Figueiredo eventually abandoned the priesthood—a profession apparently forced on him by his family—obtaining a pro gratia dismissal from the clerical state from Pope Leo XIII. He started working as a lawyer. Sometime between 1874 and 1876, Figueiredo and his first wife Mariana Angélica de Andrade married.

===Government service===
In 1876 he settled in Lisbon, opening a law office there in partnership with fellow University of Coimbra alumnus Júlio de Vilhena, who later became a famed jurist. Although Figueiredo spent most of his time practicing law, he also served on official commissions of the Ministério do Reino ("Ministry of the Kingdom"; predecessor to the Ministry of Internal Administration) related to public education, including serving as the inspector of schools of Coimbra District. He was also involved in overseeing public registries, serving first as recorder of deeds in Pinhel, and later Fronteira and Alcácer do Sal. In Alcácer do Sal, he also served as president of the câmara municipal (municipal corporation) for a time.

In 1881 Figueiredo was nominated secretary-general of the Bull of the Crusade—a Portuguese organization administering money donated for indulgences. In 1882 he was made a provisional teacher at the Liceu Central de Lisboa, a public high school now known as the Liceu Passos Manuel. Some time later he began working as a functionary of the Ministry of Justice, where he would stay for the rest of his professional legal career. Figueiredo ultimately served the Ministry for more than 40 years, reached the rank of assistant director-general, and on multiple occasions served as the Ministry's interim director-general.

In 1887 he was elected a member of the Conselho Superior de Instrução Pública ("High Council for Public Education") as a teacher and proponent of free public education. In 1890 the Ministério do Reino nominated him to a commission in charge of reviewing Portuguese toponymy.

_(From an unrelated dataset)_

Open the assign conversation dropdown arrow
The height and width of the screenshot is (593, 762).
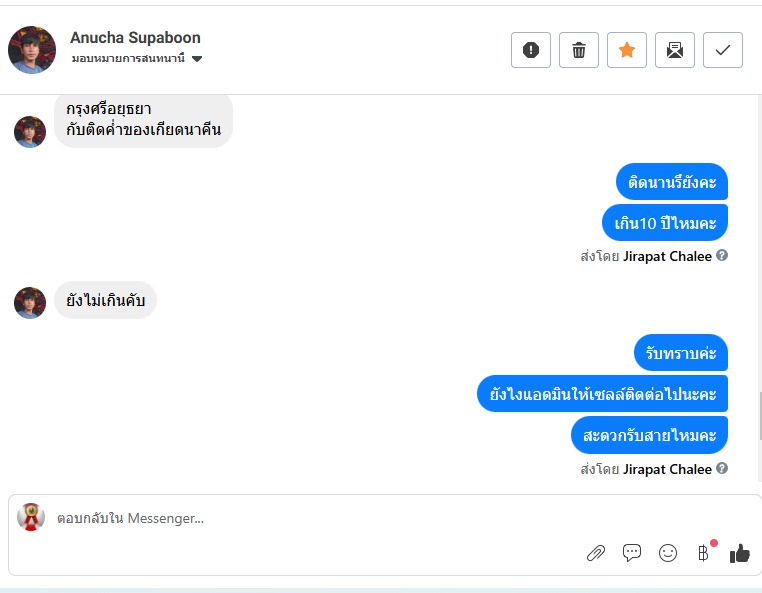coord(197,59)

In 1893 Cândido de Figueiredo was appointed civil governor of Vila Real District by then Prime Minister of Portugal José Dias Ferreira. He was later a private secretary to Bernardino Machado—a future President of Portugal—when Machado was Minister of Public Works, Commerce and Industry.

===Career as a writer===
Outside of his professional activities, Cândido de Figueiredo became a well-known writer and poet. His work was published in various Portuguese periodicals of his time, including O Panorama, Aljubarrota, Lusitano, Progresso, Bem Público, Voz Feminina, Revista dos Monumentos Sepulcrais, Almanaque de Lembranças, Notícias (which would later become Diário Popular), Grinalda, Crisálida, País, Hinos e Flores, Repositório Literário, Tribuno Popular, Independência, Recreio Literário, Folha, Panorama Fotográfico, Viriato, Gazeta Setubalense, Democracia (published in Elvas). He founded the periodical A Capital and edited the newspaper Globo. He also contributed stories and collaborated with various magazines, including Revista de Portugal e Brasil, Ocidente, República das Letras (1875), Ribaltas e Gambiarras (1881), A Arte Musical (1898-1915), O Branco e Negro (1899), Serões (1901-1911), Atlântida (1915-1920), and even in the humorous publication A Paródia (1900-1907) under the pseudonym "O Caturra". For many years he also wrote fictional serials for the Portuguese newspaper Diário de Notícias under the pseudonym "Cedef".

As a lexicographer and philologist, Figueiredo served on a 1911 commission which set what was at the time the standard orthography of the Portuguese language. Other well-known Portuguese lexicographers and philologists who served alongside him on that commission included Carolina Michaëlis de Vasconcelos, Aniceto dos Reis Gonçalves Viana, José Leite de Vasconcelos, Francisco Adolfo Coelho, Manuel Borges Grainha, António José Gonçalves Guimarães, Júlio Moreira, José Joaquim Nunes, and António Garcia Ribeiro de Vasconcelos.

Cândido de Figueiredo died on 26 September 1925 in Lisbon.

==Awards and honors==
Figueiredo was a member or associate of various honorary academies. In 1871 he was made a member of the Instituto de Coimbra (Coimbra Institute). In 1874 he was elected a corresponding member of the Lisbon Academy of Sciences, and made a full member in 1915. When Figueiredo died, he was president of the Lisbon Academy of Sciences. In 1876—along with Luciano Cordeiro—Figueiredo founded the Sociedade de Geografia de Lisboa (Lisbon Geographic Society). He was also a corresponding member of the Academia Brasileira de Letras (Brazilian Academy of Letters). In 1902 he was elected to the Royal Spanish Academy.